Deve ser por isso que Livia, com seus 8 anos, disse gostar tanto das aulas de educação ambiental do Professor Edê. Aliás, só não gosta tanto porque não é todo dia que faz trilha, reforçou a alegria. Seu amor pela natureza ficou evidente na empolgação com que corria pela mata com uma destreza no ambiente que era de fazer inveja a trilheiros e biólogos.
E ao final da caminhada no alto daquele mirante e do auge dos seus 6 anos, o pequeno Hélio veio resumir sabiamente em uma frase o sentimento que tentamos retratar durante todo o dia no Instituto Pandavas: “Eu gosto daqui porque tem muita árvore e não tem um muro que a gente fica preso estudando... tem um limite.... é bem melhor um limite do que um muro!”
Estas palavras expressas com a espontaneidade característica da infância demonstraram um sentimento de carinho pela natureza e a liberdade criativa proporcionada por ela. Um convite para reflexão sobre os motivos para tantos muros que erguemos impedindo um contato mais próximo com a natureza. Os perigos, a falta de tempo, a distância, o desconhecimento?
Não é preciso ir até uma área de mata para se aproximar da natureza. É ótimo quando temos essa oportunidade, mas se observarmos atentamente a natureza está bem mais perto do que imaginamos, ali mesmo na calçada, na praça, no quintal. O que se faz necessário é desconectar um pouquinho das telas e se conectar com outras perspectivas, consigo mesmo e ao seu redor. Entender que os elementos do mundo natural não significam necessariamente sujeira ou perigo, mas são lugares de liberdade e criatividade, onde as crianças se desenvolvem integralmente e podem aprender sobre seus próprios limites, seja correndo alguns riscos ou organizando internamente sua própria essência ao lidar com os elementos essenciais da natureza que constituem a base de todo ser. Subir nas árvores, afundar o pé na lama, a mão na areia, juntar as pedras e galhos, tentar voar com os pássaros, nadar com os peixes, se esquentar na beira de uma fogueira. Quantos obstáculos colocamos para essa paixão manifestada pelas crianças? É preciso que as pessoas tenham experiências amorosas para com a natureza para que possam tratá-la com respeito e amor. As atitudes sustentáveis resultam deste sentimento de pertencimento, integridade e responsabilidade para com o meio ambiente.

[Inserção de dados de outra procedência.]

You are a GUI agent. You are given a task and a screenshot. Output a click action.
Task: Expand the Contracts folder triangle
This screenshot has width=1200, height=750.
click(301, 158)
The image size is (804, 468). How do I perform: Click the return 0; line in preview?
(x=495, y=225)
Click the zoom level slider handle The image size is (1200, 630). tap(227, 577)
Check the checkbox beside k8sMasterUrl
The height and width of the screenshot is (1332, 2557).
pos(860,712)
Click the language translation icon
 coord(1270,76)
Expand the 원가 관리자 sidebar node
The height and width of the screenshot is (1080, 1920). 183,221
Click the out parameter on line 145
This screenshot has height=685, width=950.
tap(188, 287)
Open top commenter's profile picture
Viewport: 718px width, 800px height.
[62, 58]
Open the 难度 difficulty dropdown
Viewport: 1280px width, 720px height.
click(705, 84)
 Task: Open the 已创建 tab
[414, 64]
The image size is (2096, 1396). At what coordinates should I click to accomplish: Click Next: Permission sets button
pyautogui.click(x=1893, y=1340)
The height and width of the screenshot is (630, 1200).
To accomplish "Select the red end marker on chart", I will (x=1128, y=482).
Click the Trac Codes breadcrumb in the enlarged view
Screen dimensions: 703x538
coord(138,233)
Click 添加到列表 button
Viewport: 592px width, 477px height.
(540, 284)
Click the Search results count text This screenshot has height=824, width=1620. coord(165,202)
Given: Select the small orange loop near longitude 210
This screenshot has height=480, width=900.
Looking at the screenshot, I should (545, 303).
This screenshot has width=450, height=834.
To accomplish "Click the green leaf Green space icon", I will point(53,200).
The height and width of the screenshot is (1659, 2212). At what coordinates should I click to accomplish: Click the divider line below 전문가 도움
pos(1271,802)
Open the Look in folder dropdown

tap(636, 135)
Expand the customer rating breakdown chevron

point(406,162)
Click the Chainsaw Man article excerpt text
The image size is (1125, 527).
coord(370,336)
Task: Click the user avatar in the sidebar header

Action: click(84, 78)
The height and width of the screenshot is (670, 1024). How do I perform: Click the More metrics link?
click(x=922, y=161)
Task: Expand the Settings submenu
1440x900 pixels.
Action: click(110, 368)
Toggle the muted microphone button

Este texto e vídeo editados entre quatro paredes para serem vistos dentro dos limites da tela plana, não são capazes de trazer todas as sensações desta conexão essencial com a natureza. Mas talvez eles possam servir para uma reflexão de como podemos ultrapassar os “muros” para acrescentar, dentro dos nossos limites, cada vez mais vivências com a natureza no cotidiano das crianças? Seja destes “pequenos infantes criativos” que fazem parte da nossa vida ou mesmo da criança que ainda brinca dentro de nós.